Verdict: Wrike for detailed resource and capacity planning. Asana for high-level workload visibility.

Reporting and Dashboards

Wrike includes a performance dashboard with real-time project metrics, custom reports, and the ability to build interactive charts. Business plan users get more advanced analytics. Wrike’s reporting is appropriate for teams that need to present project health data to executives.

Asana dashboards (Business plan) offer status overview, charts, and portfolio tracking. The reporting is visually appealing and functional but less customizable than Wrike’s.
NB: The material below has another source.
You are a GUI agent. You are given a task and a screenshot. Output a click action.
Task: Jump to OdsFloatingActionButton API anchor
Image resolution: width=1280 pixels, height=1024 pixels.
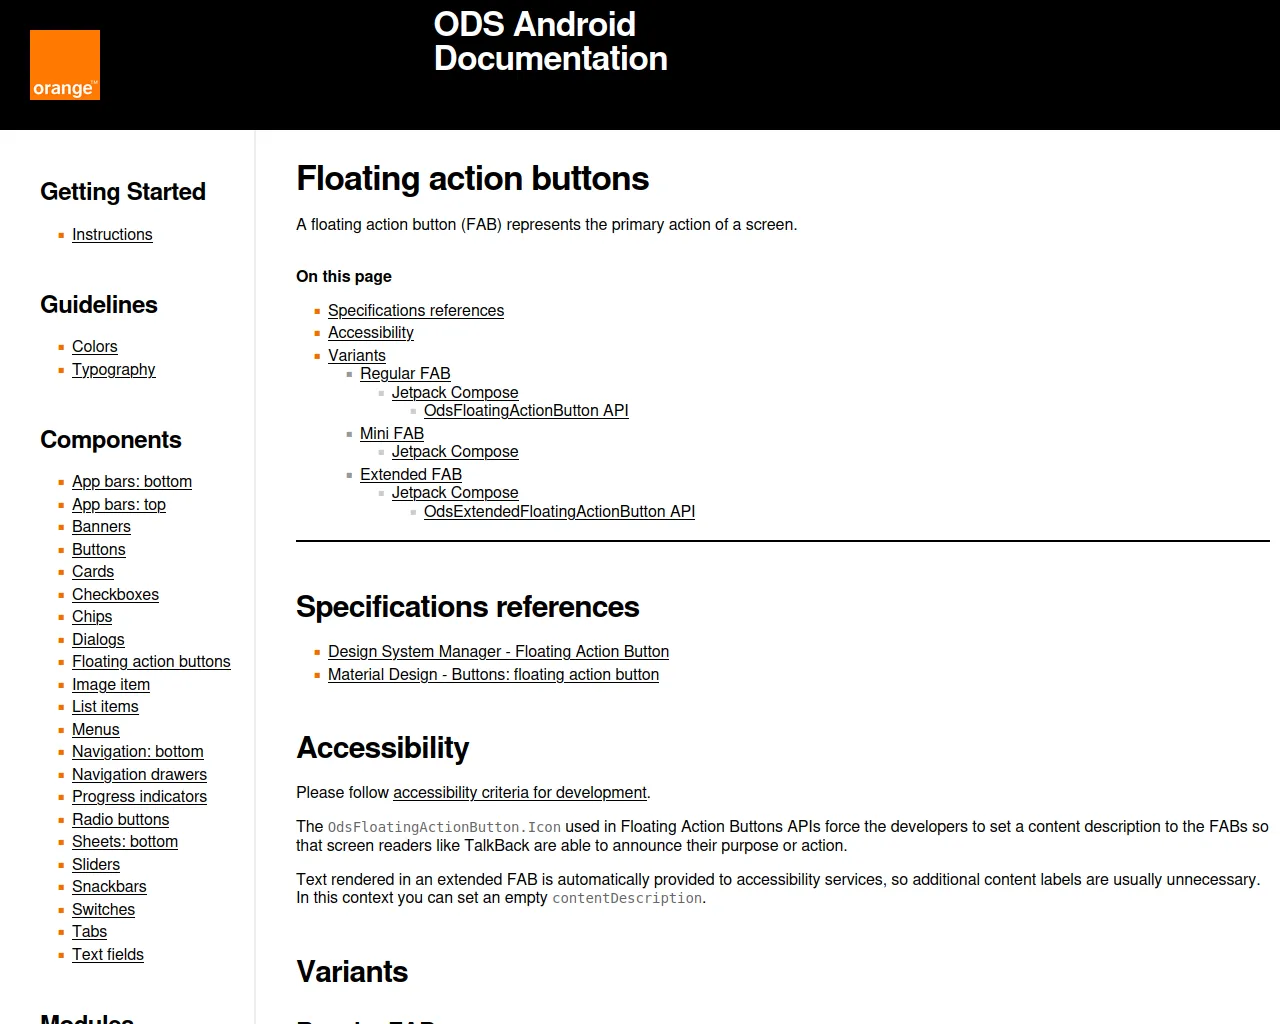(x=525, y=411)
For teams that need detailed project analytics beyond what either tool offers natively, consider exporting to a BI tool or using time tracking integration for effort-based reporting.

Integrations

Both integrate with major tools:

  • Slack, Microsoft Teams
  • Google Workspace, Microsoft 365
  • Salesforce, HubSpot
  • GitHub, Jira
  • Zapier, Make (Integromat)

Asana’s integration ecosystem is slightly larger (200+ integrations) than Wrike’s (150+), but both cover the essentials. The Slack integrations for both tools allow task creation and status updates from within Slack conversations.

Who Should Choose Wrike

  • Enterprise teams that need proofing, resource management, and deep hierarchical organization
  • Creative and marketing teams that review visual deliverables and need annotation tools
  • PMOs that manage portfolios of projects with detailed resource planning
  • Teams migrating from Excel who want a structured tool with spreadsheet-like flexibility

See our full Wrike review for more detail.

Who Should Choose Asana

  • Cross-functional teams that value clean UX and fast adoption across technical and non-technical users
  • Teams that rely on automation to reduce manual handoff work
  • Smaller organizations (under 50 people) where simplicity is valued over depth
  • Teams already in the Asana ecosystem with established workflows and templates

See our full Asana review for more detail.

The Migration Factor

Switching between Wrike and Asana is nontrivial. Both offer import/export capabilities, but automations, custom fields, and template configurations do not transfer cleanly. Factor in a 2-4 week migration period for a team of 20 with established workflows.

If you are choosing between the two for the first time, run a two-week pilot with a real project on each tool. Theoretical feature comparisons matter less than how the tool feels in daily use. The tool your team naturally gravitates toward during the pilot is probably the right choice.